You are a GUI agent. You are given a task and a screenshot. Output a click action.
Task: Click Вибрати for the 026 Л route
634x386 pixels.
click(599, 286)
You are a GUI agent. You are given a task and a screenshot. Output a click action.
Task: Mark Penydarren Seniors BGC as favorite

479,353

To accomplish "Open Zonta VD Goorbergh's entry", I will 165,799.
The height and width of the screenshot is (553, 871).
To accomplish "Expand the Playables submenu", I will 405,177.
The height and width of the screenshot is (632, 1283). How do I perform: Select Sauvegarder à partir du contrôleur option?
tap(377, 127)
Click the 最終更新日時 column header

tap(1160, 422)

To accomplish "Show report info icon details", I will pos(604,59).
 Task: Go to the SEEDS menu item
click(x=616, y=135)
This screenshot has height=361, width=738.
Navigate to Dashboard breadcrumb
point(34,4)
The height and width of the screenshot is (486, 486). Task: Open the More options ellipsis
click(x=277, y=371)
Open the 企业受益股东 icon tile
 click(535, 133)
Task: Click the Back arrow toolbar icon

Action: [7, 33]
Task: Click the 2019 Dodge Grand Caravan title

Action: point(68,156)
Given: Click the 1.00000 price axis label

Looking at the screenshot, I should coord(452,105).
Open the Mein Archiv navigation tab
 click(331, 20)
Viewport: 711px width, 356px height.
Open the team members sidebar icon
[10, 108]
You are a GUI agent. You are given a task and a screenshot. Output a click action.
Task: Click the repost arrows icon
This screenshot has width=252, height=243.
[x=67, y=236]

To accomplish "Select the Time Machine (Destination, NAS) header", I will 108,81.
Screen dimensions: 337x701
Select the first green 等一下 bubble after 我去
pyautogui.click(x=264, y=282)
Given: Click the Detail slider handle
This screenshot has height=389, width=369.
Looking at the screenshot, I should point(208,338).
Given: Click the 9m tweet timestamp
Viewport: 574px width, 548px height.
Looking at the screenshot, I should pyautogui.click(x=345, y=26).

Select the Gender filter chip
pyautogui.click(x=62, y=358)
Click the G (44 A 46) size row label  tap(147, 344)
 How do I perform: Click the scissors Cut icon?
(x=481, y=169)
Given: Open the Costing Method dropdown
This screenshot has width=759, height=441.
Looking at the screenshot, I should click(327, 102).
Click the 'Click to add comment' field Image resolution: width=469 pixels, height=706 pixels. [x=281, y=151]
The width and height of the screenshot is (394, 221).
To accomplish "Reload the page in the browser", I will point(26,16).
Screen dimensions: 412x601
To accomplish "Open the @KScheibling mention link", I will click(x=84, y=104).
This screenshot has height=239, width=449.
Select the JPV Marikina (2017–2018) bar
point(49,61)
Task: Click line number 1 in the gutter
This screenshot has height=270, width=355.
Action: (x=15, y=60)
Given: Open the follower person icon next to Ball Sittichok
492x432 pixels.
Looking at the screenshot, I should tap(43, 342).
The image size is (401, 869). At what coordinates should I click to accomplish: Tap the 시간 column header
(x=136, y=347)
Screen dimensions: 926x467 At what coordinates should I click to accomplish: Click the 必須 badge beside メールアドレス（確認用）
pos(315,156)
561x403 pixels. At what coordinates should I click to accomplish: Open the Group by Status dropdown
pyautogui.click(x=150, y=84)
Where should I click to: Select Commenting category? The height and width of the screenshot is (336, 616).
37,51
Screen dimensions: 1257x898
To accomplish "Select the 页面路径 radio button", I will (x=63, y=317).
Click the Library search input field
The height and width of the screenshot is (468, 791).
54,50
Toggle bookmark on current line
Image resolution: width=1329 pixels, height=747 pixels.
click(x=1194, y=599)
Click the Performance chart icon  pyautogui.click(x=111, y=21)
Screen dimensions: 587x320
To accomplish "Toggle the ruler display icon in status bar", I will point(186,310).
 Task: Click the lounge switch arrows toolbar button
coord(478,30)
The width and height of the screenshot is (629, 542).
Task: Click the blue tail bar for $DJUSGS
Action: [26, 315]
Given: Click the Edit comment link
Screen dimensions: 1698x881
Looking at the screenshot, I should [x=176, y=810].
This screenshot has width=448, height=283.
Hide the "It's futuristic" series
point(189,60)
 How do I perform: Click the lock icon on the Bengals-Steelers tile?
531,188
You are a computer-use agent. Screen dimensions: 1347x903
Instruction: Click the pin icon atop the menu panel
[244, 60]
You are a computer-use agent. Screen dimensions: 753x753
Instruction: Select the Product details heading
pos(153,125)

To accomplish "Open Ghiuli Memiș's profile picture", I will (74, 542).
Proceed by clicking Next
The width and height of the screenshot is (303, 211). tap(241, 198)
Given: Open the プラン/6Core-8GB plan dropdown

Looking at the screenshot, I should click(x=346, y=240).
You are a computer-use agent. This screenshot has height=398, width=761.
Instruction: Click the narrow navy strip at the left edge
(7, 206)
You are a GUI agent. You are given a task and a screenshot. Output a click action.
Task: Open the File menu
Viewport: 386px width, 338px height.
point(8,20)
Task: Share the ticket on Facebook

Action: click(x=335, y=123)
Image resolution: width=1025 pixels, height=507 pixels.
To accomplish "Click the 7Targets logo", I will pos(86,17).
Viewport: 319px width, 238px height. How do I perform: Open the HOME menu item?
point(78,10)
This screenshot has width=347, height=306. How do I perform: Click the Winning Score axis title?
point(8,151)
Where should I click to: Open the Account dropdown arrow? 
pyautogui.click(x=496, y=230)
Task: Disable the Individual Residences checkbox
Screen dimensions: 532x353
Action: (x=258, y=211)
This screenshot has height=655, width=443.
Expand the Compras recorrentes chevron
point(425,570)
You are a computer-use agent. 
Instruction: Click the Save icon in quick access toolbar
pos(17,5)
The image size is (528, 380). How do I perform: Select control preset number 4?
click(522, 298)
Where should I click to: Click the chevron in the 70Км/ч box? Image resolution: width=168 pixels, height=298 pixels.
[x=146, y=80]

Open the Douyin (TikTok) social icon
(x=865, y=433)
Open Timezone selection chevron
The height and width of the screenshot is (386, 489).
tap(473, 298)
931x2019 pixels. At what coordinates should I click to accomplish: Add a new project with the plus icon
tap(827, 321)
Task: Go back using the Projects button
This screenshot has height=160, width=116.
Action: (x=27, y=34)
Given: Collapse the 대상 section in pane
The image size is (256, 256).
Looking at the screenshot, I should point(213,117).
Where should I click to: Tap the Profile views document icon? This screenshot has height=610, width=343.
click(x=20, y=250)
◆ ◆ ◆ ◆ ◆
## Exercise
In full and without changes, repeat the listing.

## Result of this task
You are a GUI agent. You are given a task and a screenshot. Output a click action.
Task: Click Вибрати for the 026 Л route
634x386 pixels.
click(599, 286)
You are a GUI agent. You are given a task and a screenshot. Output a click action.
Task: Mark Penydarren Seniors BGC as favorite

479,353

To accomplish "Open Zonta VD Goorbergh's entry", I will 165,799.
The height and width of the screenshot is (553, 871).
To accomplish "Expand the Playables submenu", I will 405,177.
The height and width of the screenshot is (632, 1283). How do I perform: Select Sauvegarder à partir du contrôleur option?
tap(377, 127)
Click the 最終更新日時 column header

tap(1160, 422)

To accomplish "Show report info icon details", I will pos(604,59).
 Task: Go to the SEEDS menu item
click(x=616, y=135)
This screenshot has height=361, width=738.
Navigate to Dashboard breadcrumb
point(34,4)
The height and width of the screenshot is (486, 486). Task: Open the More options ellipsis
click(x=277, y=371)
Open the 企业受益股东 icon tile
 click(535, 133)
Task: Click the Back arrow toolbar icon

Action: [7, 33]
Task: Click the 2019 Dodge Grand Caravan title

Action: point(68,156)
Given: Click the 1.00000 price axis label

Looking at the screenshot, I should coord(452,105).
Open the Mein Archiv navigation tab
 click(331, 20)
Viewport: 711px width, 356px height.
Open the team members sidebar icon
[10, 108]
You are a GUI agent. You are given a task and a screenshot. Output a click action.
Task: Click the repost arrows icon
This screenshot has width=252, height=243.
[x=67, y=236]

To accomplish "Select the Time Machine (Destination, NAS) header", I will 108,81.
Screen dimensions: 337x701
Select the first green 等一下 bubble after 我去
pyautogui.click(x=264, y=282)
Given: Click the Detail slider handle
This screenshot has height=389, width=369.
Looking at the screenshot, I should point(208,338).
Given: Click the 9m tweet timestamp
Viewport: 574px width, 548px height.
Looking at the screenshot, I should pyautogui.click(x=345, y=26).

Select the Gender filter chip
pyautogui.click(x=62, y=358)
Click the G (44 A 46) size row label  tap(147, 344)
 How do I perform: Click the scissors Cut icon?
(x=481, y=169)
Given: Open the Costing Method dropdown
This screenshot has width=759, height=441.
Looking at the screenshot, I should click(327, 102).
Click the 'Click to add comment' field Image resolution: width=469 pixels, height=706 pixels. [x=281, y=151]
The width and height of the screenshot is (394, 221).
To accomplish "Reload the page in the browser", I will point(26,16).
Screen dimensions: 412x601
To accomplish "Open the @KScheibling mention link", I will click(x=84, y=104).
This screenshot has height=239, width=449.
Select the JPV Marikina (2017–2018) bar
point(49,61)
Task: Click line number 1 in the gutter
This screenshot has height=270, width=355.
Action: (x=15, y=60)
Given: Open the follower person icon next to Ball Sittichok
492x432 pixels.
Looking at the screenshot, I should tap(43, 342).
The image size is (401, 869). At what coordinates should I click to accomplish: Tap the 시간 column header
(x=136, y=347)
Screen dimensions: 926x467 At what coordinates should I click to accomplish: Click the 必須 badge beside メールアドレス（確認用）
pos(315,156)
561x403 pixels. At what coordinates should I click to accomplish: Open the Group by Status dropdown
pyautogui.click(x=150, y=84)
Where should I click to: Select Commenting category? The height and width of the screenshot is (336, 616).
37,51
Screen dimensions: 1257x898
To accomplish "Select the 页面路径 radio button", I will (x=63, y=317).
Click the Library search input field
The height and width of the screenshot is (468, 791).
54,50
Toggle bookmark on current line
Image resolution: width=1329 pixels, height=747 pixels.
click(x=1194, y=599)
Click the Performance chart icon  pyautogui.click(x=111, y=21)
Screen dimensions: 587x320
To accomplish "Toggle the ruler display icon in status bar", I will point(186,310).
 Task: Click the lounge switch arrows toolbar button
coord(478,30)
The width and height of the screenshot is (629, 542).
Task: Click the blue tail bar for $DJUSGS
Action: [26, 315]
Given: Click the Edit comment link
Screen dimensions: 1698x881
Looking at the screenshot, I should [x=176, y=810].
This screenshot has width=448, height=283.
Hide the "It's futuristic" series
point(189,60)
 How do I perform: Click the lock icon on the Bengals-Steelers tile?
531,188
You are a computer-use agent. Screen dimensions: 1347x903
Instruction: Click the pin icon atop the menu panel
[244, 60]
You are a computer-use agent. Screen dimensions: 753x753
Instruction: Select the Product details heading
pos(153,125)

To accomplish "Open Ghiuli Memiș's profile picture", I will (74, 542).
Proceed by clicking Next
The width and height of the screenshot is (303, 211). tap(241, 198)
Given: Open the プラン/6Core-8GB plan dropdown

Looking at the screenshot, I should click(x=346, y=240).
You are a computer-use agent. This screenshot has height=398, width=761.
Instruction: Click the narrow navy strip at the left edge
(7, 206)
You are a GUI agent. You are given a task and a screenshot. Output a click action.
Task: Open the File menu
Viewport: 386px width, 338px height.
point(8,20)
Task: Share the ticket on Facebook

Action: click(x=335, y=123)
Image resolution: width=1025 pixels, height=507 pixels.
To accomplish "Click the 7Targets logo", I will pos(86,17).
Viewport: 319px width, 238px height. How do I perform: Open the HOME menu item?
point(78,10)
This screenshot has width=347, height=306. How do I perform: Click the Winning Score axis title?
point(8,151)
Where should I click to: Open the Account dropdown arrow? 
pyautogui.click(x=496, y=230)
Task: Disable the Individual Residences checkbox
Screen dimensions: 532x353
Action: (x=258, y=211)
This screenshot has height=655, width=443.
Expand the Compras recorrentes chevron
point(425,570)
You are a computer-use agent. 
Instruction: Click the Save icon in quick access toolbar
pos(17,5)
The image size is (528, 380). How do I perform: Select control preset number 4?
click(522, 298)
Where should I click to: Click the chevron in the 70Км/ч box? Image resolution: width=168 pixels, height=298 pixels.
[x=146, y=80]

Open the Douyin (TikTok) social icon
(x=865, y=433)
Open Timezone selection chevron
The height and width of the screenshot is (386, 489).
tap(473, 298)
931x2019 pixels. At what coordinates should I click to accomplish: Add a new project with the plus icon
tap(827, 321)
Task: Go back using the Projects button
This screenshot has height=160, width=116.
Action: (x=27, y=34)
Given: Collapse the 대상 section in pane
The image size is (256, 256).
Looking at the screenshot, I should point(213,117).
Where should I click to: Tap the Profile views document icon? This screenshot has height=610, width=343.
click(x=20, y=250)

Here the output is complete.